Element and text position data
==============================

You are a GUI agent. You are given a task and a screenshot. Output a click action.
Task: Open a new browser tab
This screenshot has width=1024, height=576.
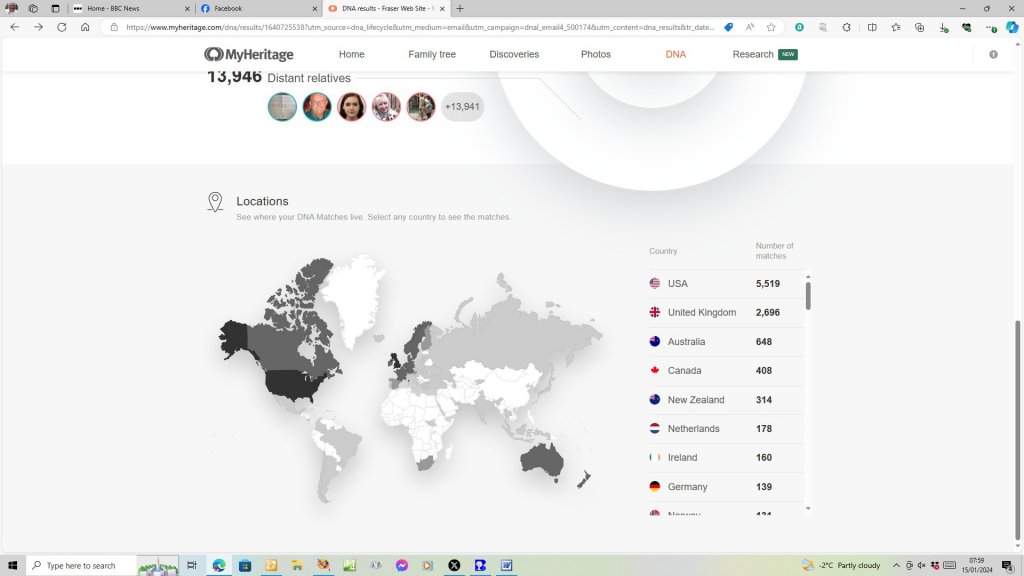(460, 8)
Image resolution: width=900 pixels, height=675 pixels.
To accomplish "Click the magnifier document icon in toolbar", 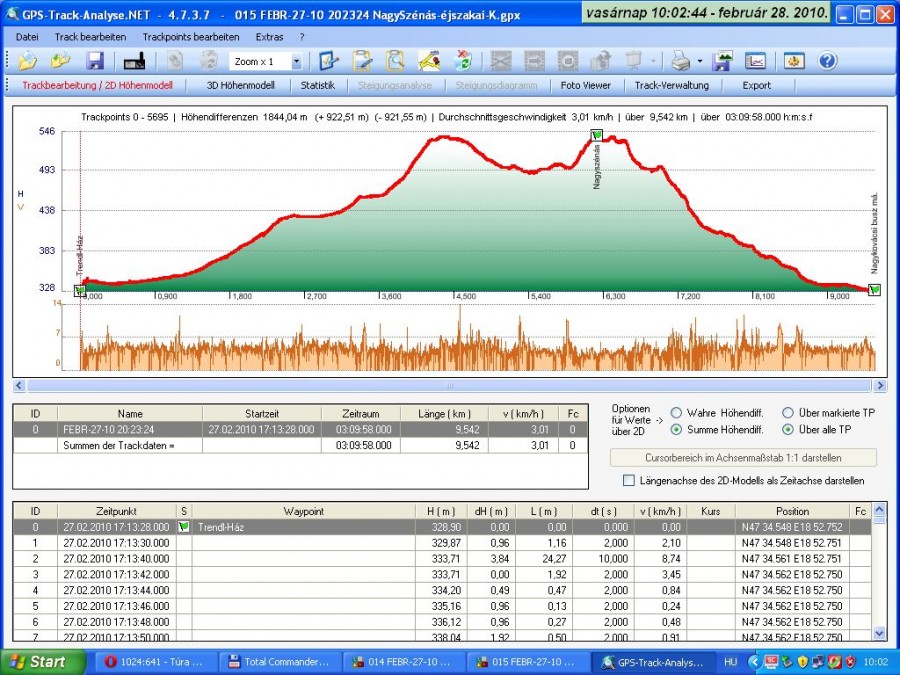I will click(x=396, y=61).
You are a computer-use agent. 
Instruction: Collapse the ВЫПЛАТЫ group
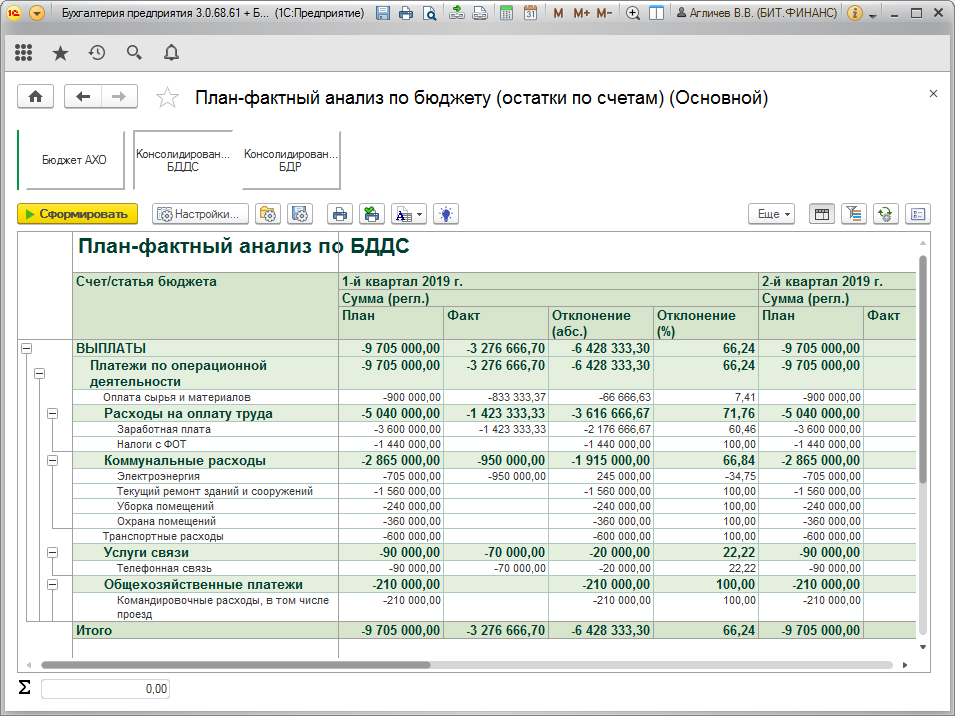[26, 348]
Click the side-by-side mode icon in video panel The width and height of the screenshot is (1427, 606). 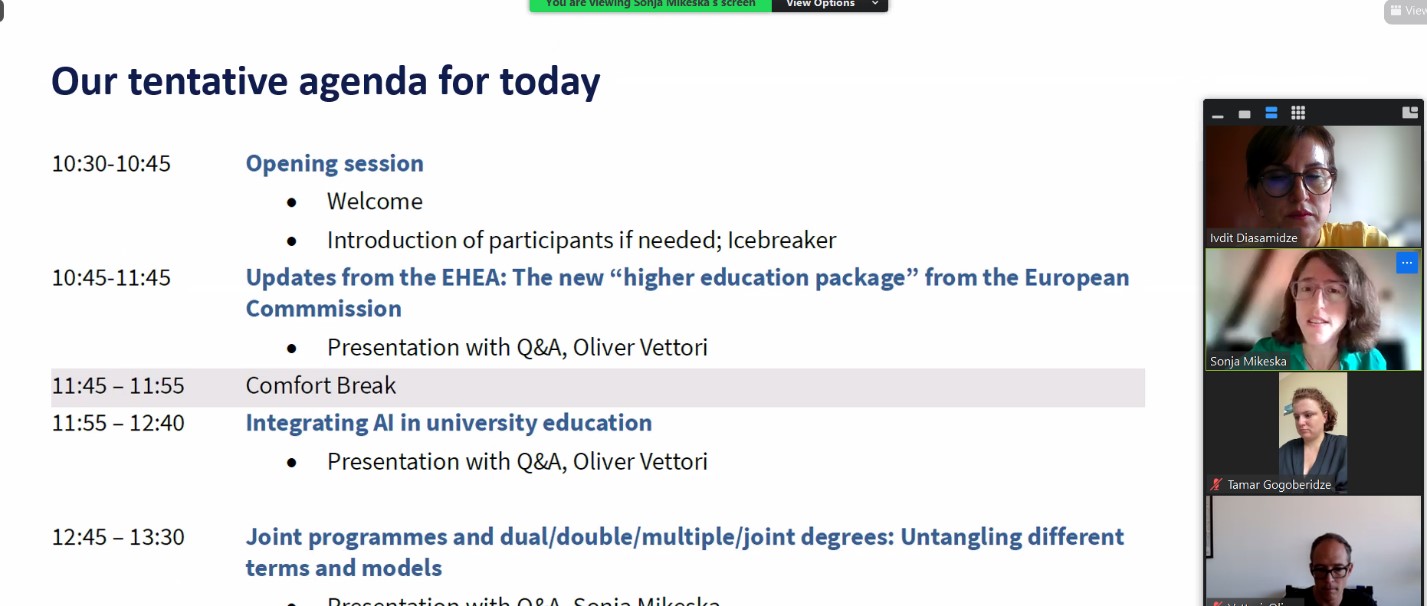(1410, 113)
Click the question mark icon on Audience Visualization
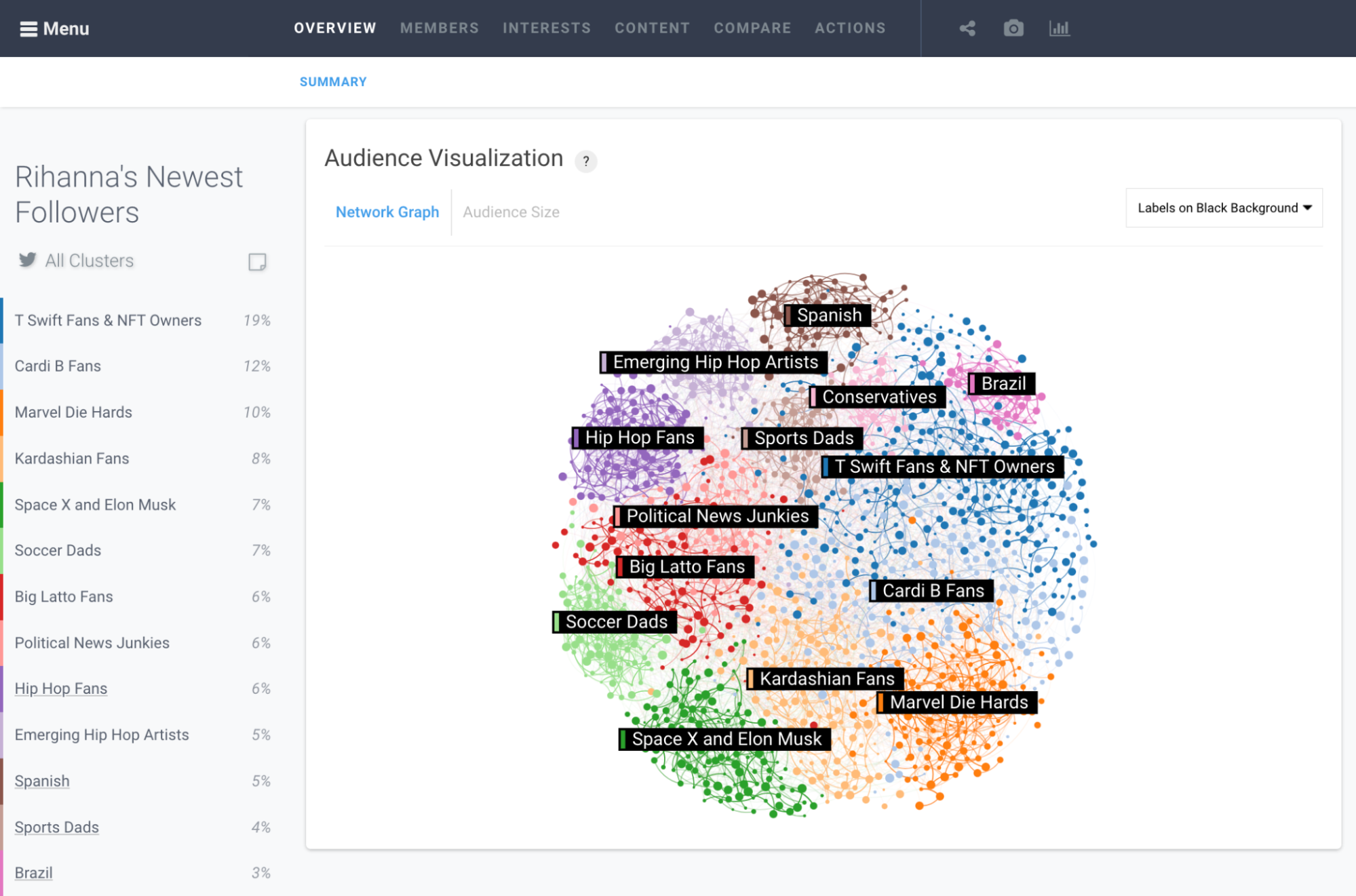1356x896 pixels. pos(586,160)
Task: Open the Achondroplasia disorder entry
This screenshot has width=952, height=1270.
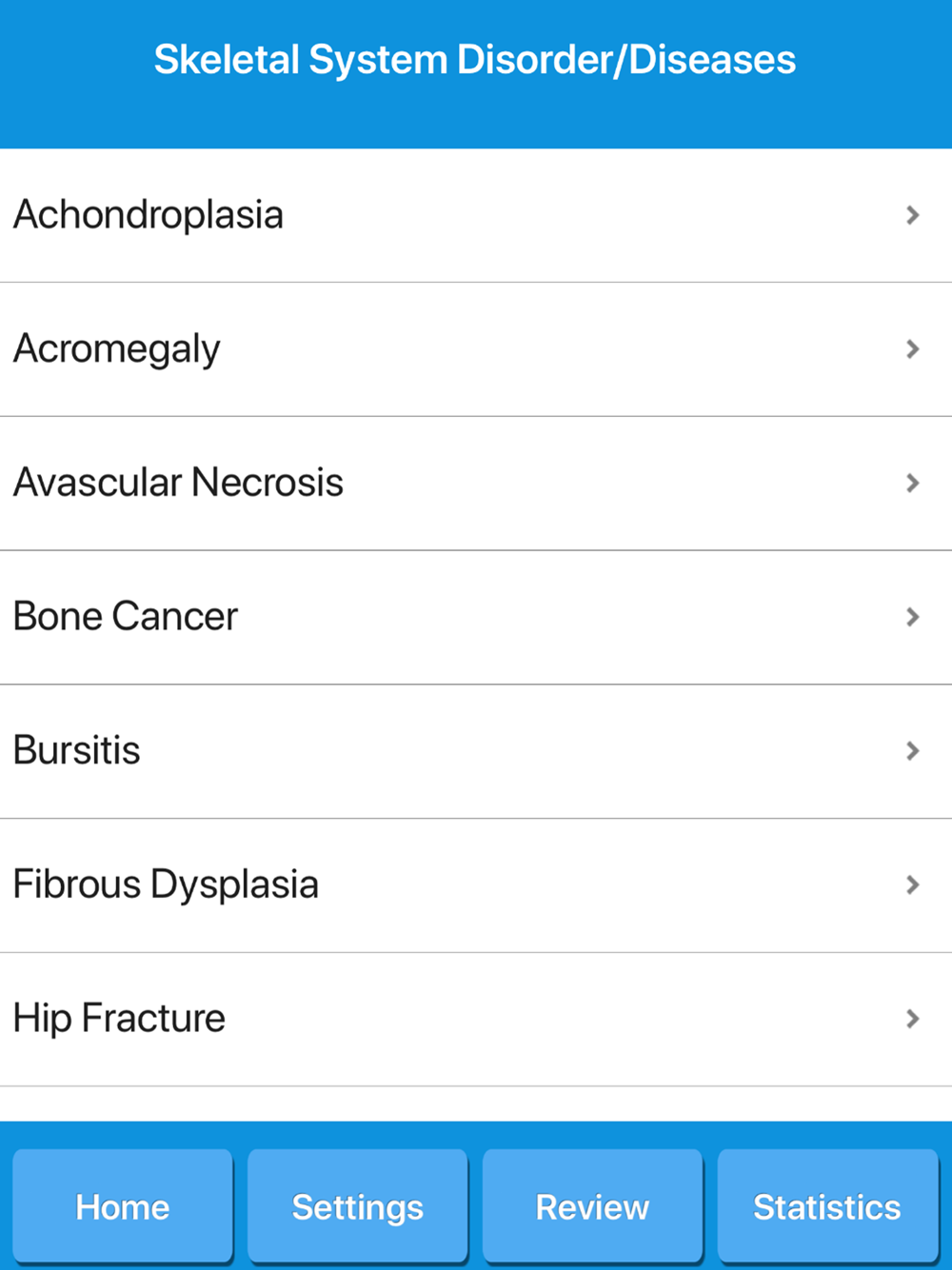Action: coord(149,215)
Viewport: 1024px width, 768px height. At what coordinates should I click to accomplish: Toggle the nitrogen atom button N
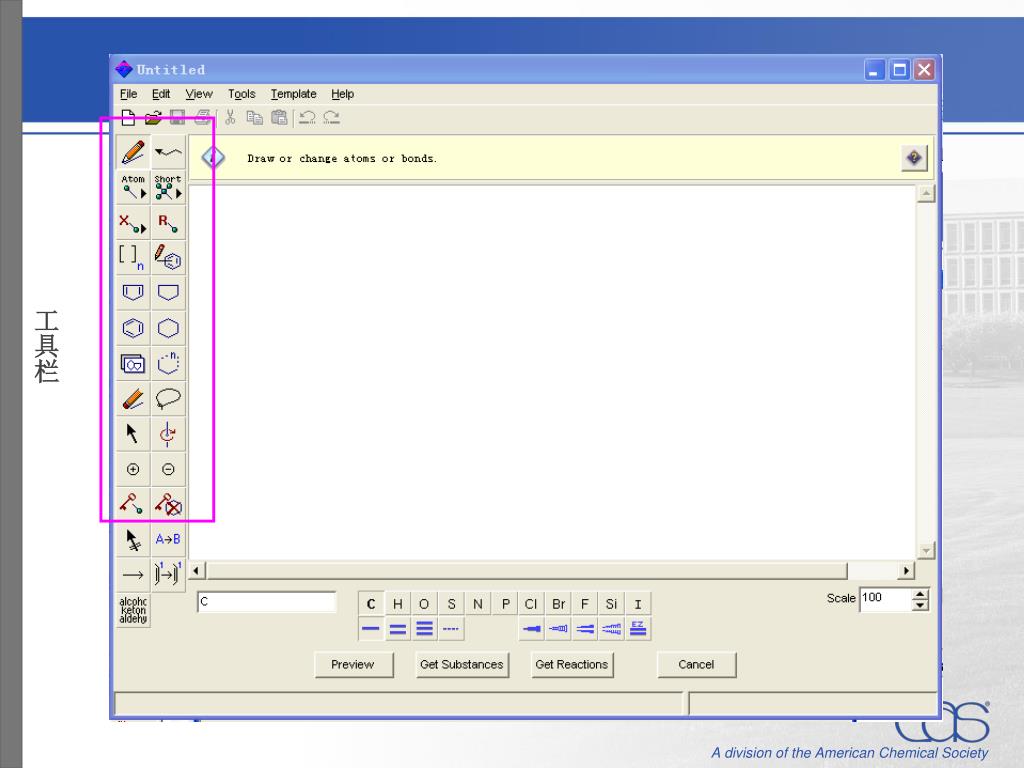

==============================

GOAL> Please count how many lines of the data above contain the string "This". Give only the number.

CORRECT OUTPUT> 2